[DATASET EXCERPTS]:
########################################

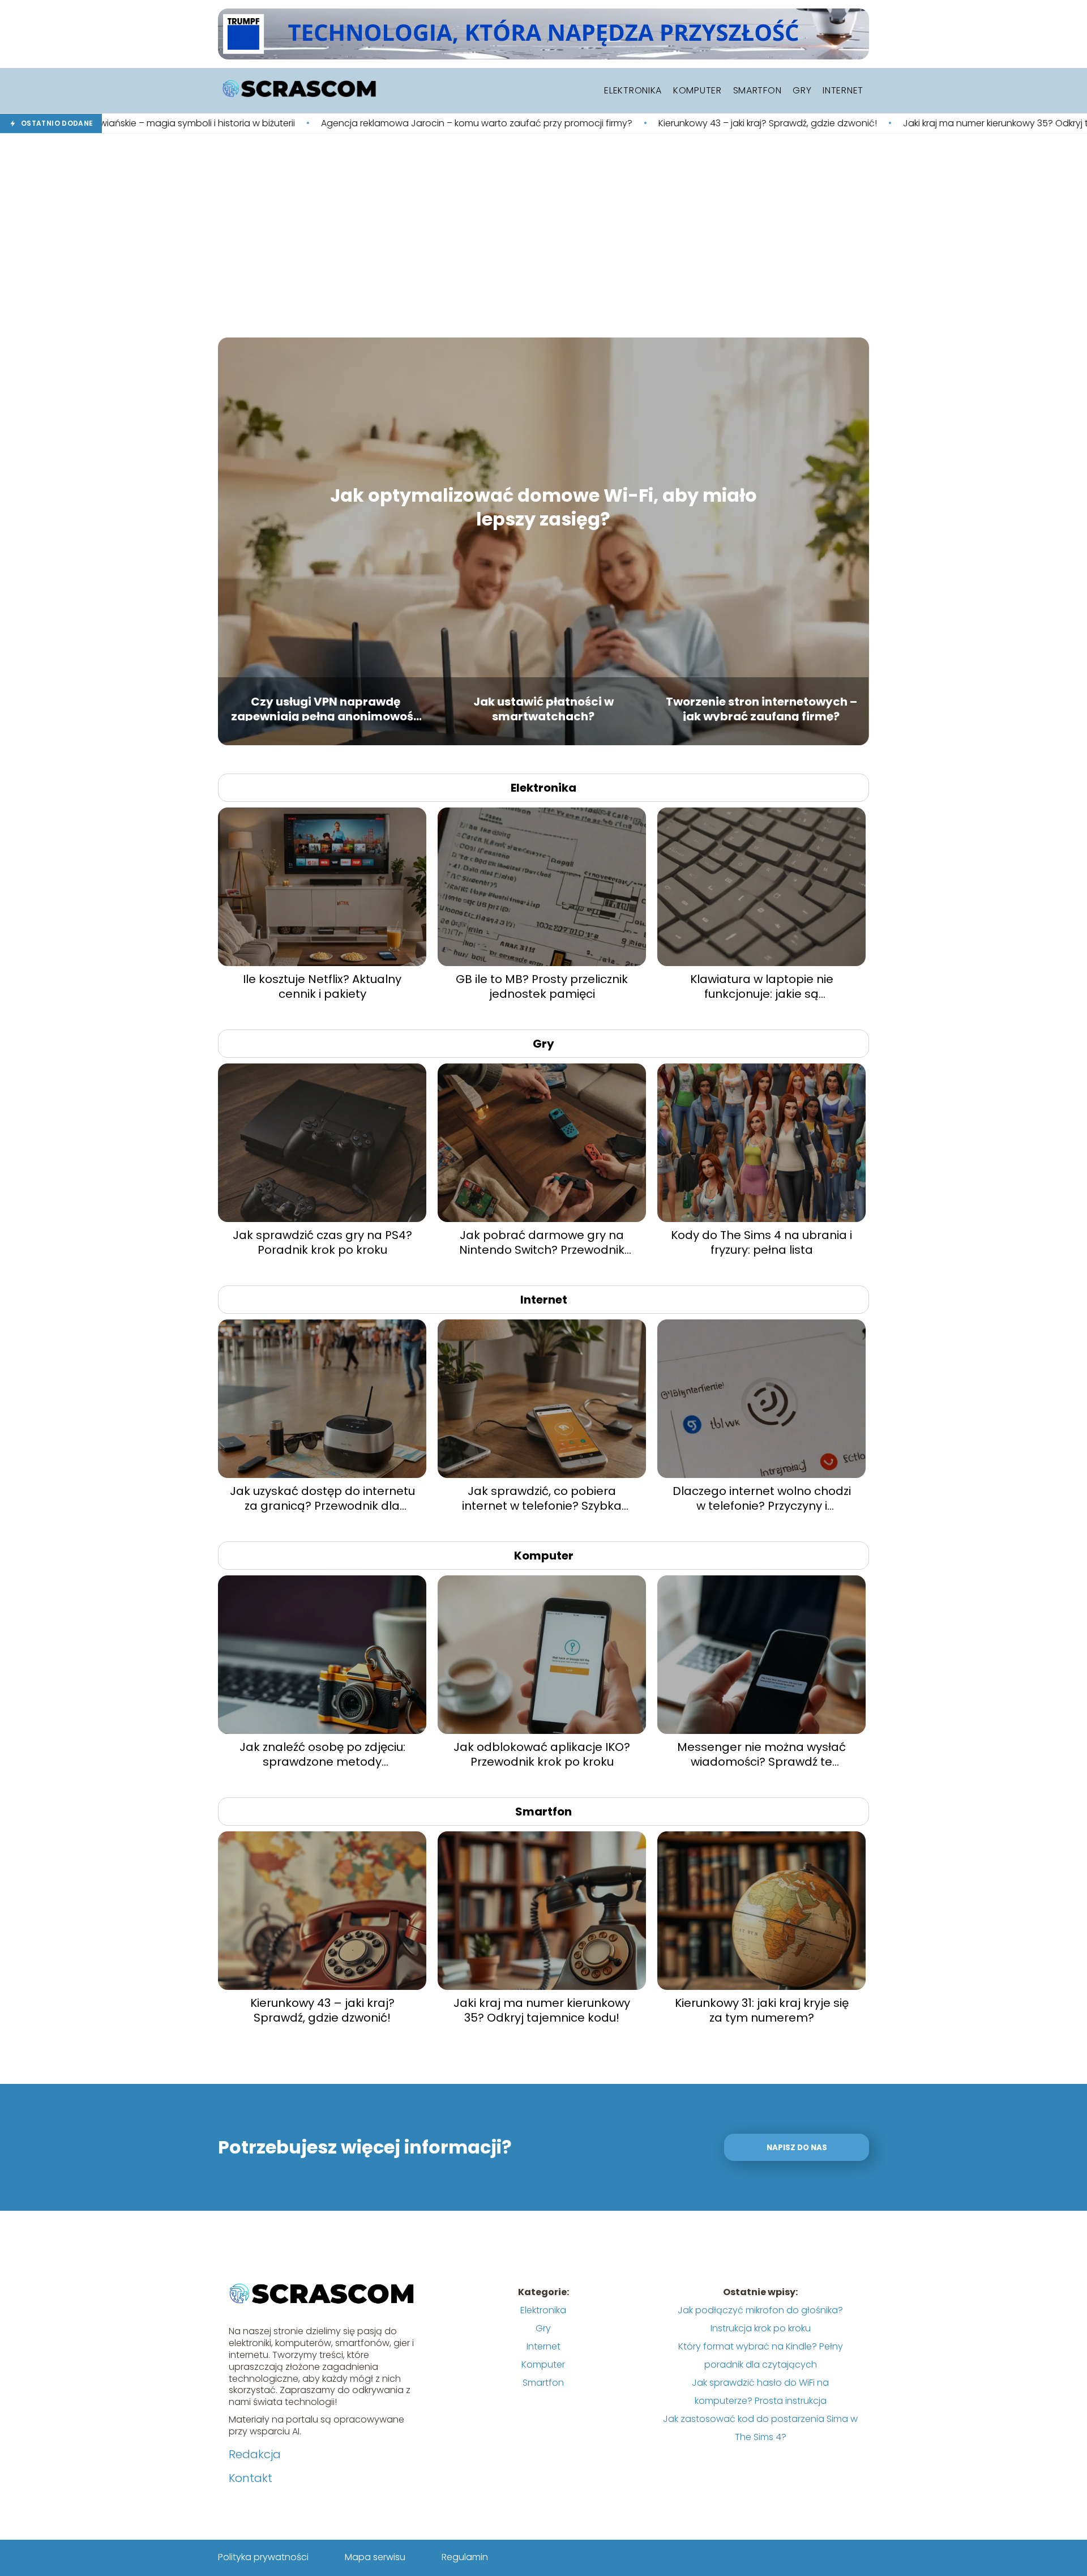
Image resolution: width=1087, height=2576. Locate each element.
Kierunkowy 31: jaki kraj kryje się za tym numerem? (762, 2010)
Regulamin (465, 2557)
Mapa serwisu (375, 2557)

########################################

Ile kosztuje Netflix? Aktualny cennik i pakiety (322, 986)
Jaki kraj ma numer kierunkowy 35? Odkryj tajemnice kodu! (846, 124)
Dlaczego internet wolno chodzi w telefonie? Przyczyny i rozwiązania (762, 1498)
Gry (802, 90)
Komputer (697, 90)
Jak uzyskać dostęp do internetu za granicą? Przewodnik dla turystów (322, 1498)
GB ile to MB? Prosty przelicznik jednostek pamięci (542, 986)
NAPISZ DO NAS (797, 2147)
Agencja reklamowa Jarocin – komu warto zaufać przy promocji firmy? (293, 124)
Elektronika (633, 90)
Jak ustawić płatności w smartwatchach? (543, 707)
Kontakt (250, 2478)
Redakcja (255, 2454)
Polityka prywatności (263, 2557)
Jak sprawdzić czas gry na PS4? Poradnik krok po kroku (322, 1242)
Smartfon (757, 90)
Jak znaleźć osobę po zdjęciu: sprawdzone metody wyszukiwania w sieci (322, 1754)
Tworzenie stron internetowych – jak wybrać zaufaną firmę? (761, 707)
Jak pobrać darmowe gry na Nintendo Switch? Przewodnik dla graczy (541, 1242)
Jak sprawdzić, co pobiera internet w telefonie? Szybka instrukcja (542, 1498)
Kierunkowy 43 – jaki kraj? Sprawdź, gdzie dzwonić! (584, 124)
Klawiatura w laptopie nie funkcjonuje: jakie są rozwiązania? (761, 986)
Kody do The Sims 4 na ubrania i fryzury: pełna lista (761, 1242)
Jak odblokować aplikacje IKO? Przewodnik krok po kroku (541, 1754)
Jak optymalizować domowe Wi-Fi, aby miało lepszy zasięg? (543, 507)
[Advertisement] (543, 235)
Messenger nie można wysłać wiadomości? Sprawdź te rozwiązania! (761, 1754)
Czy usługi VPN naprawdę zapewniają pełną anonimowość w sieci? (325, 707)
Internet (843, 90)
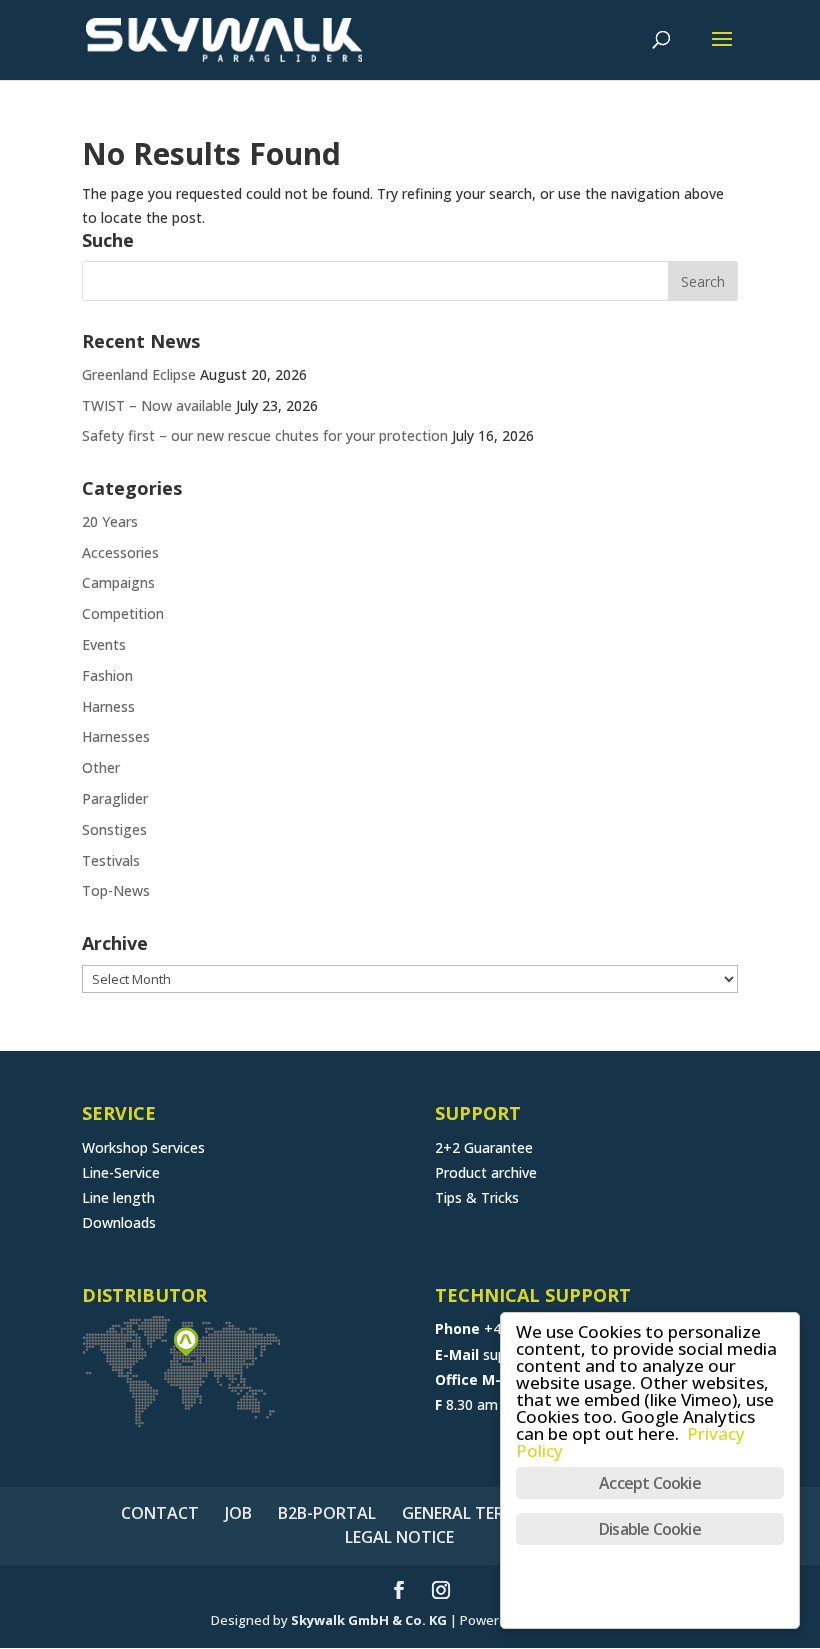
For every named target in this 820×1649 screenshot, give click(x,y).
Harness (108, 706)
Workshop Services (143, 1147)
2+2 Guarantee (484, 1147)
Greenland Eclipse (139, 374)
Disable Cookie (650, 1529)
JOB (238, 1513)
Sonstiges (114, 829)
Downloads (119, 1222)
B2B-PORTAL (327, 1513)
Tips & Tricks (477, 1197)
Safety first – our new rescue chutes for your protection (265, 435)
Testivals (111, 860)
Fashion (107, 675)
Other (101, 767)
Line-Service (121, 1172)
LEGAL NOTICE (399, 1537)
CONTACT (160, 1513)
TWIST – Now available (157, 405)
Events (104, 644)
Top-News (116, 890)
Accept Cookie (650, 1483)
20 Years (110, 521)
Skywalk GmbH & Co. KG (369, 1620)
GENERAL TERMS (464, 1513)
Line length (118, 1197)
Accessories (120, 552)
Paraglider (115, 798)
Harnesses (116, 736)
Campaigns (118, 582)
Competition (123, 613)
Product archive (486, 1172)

########################################

[WHAT THE TASK REQUIRES]:
Using the records above, report each line that contains the word "sieci" by copying it.

[RESPONSE TO THE EXERCISE]:
Jak znaleźć osobę po zdjęciu: sprawdzone metody wyszukiwania w sieci (322, 1754)
Czy usługi VPN naprawdę zapewniają pełną anonimowość w sieci? (325, 707)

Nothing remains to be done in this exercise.